3 Aralık 2010 Cuma

ORHAN KOLOĞLU RÖPORTAJI


HER ŞEYİ BİLEN ADAM…

Socrates’in ünlü bir sözü vardır. “Tek bildiğim hiçbir şey bilmediğim”. Kendi öğretisinde; öğrencilerine sorular sorarak; ne kadar çok bilgiye sahip olduklarını ya da yine sorular sorarak; ne kadar çok şeyi bilmediklerini gösterir. Bilgi engin bir deniz... Her şey hakkında bilgi edinmemiz imkânsız. Ama bilen birileri de var. Orhan Koloğlu’na Cumhuriyet ve oluşumu hakkında bilmediklerimizi sorduk ve neler bilmediğimizin farkına vardık. Cumhuriyetin tarihi, meşveret ve dünyanın en büyük fikir adamı Atatürk…

Siz kendi bakış açınızla bize Atatürk’ü anlatır mısınız?

Atatürk'ü yanlış anlatıyoruz. Benim bu konuyla ilgili kitabım da var. Kendi toplumumuzda ve İslam dünyasında Atatürk nasıl algılanmış? Basın Ataşesi olarak Pakistan'da, Libya'da, Cezayir'de, Beyrut'ta vs. yerlerde görevli olarak çalıştım. Çalışmalarımda hem batı var, hem de İslam dünyası… Ben burada gördüm ki bizde ki yanlışlık şu: Öyle büyük işleri vardı ki her şeye “Atatürk” dendi. Normaldir… Toplum bunu yapabilir ama ölümünün üstünden 60 sene geçmiş ve Atatürk, sanıldığı gibi her şeyi icat etmiş bir adam değil. Atatürk muazzam bir düşünür. Kendi dönemindeki bütün tartışmaları okuyup, tahlil edip; bir karara varmış. Böyle bir tahlil kabiliyeti, dünya tarihinde nadirdir.

Atatürk büyük bir düşünür ama her şeyi icat etmiş biri değil dediniz. Cumhuriyet, düşünce olarak Atatürk’te nasıl ortaya çıktı?

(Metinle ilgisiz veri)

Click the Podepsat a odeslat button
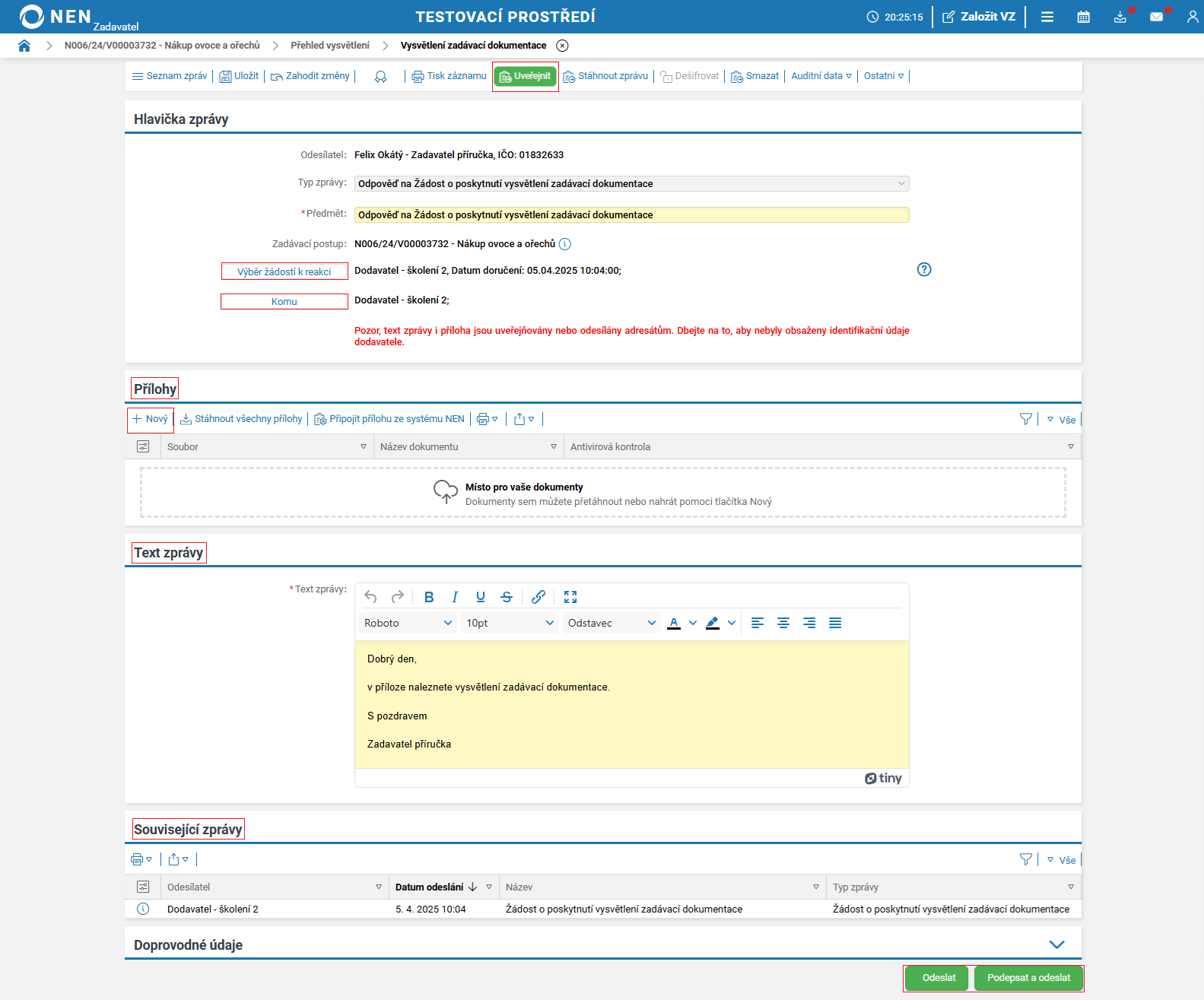1204x1000 pixels. pos(1028,978)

Bizde Cumhuriyet kelimesi ne zaman telaffuz edilmeye başlanmış? Düşünürlerimizde, İslami çerçevede bu nasıl filizlenmiş? Cumhuriyete nasıl bakılıyor? İlk önce bunlara bakmak gerek. Cumhuriyet kelimesine mutlaka bir sempati yok ama İslam'da meşveret var.

Meşveret ve Cumhuriyet arasındaki ilişkiden biraz bahseder misiniz?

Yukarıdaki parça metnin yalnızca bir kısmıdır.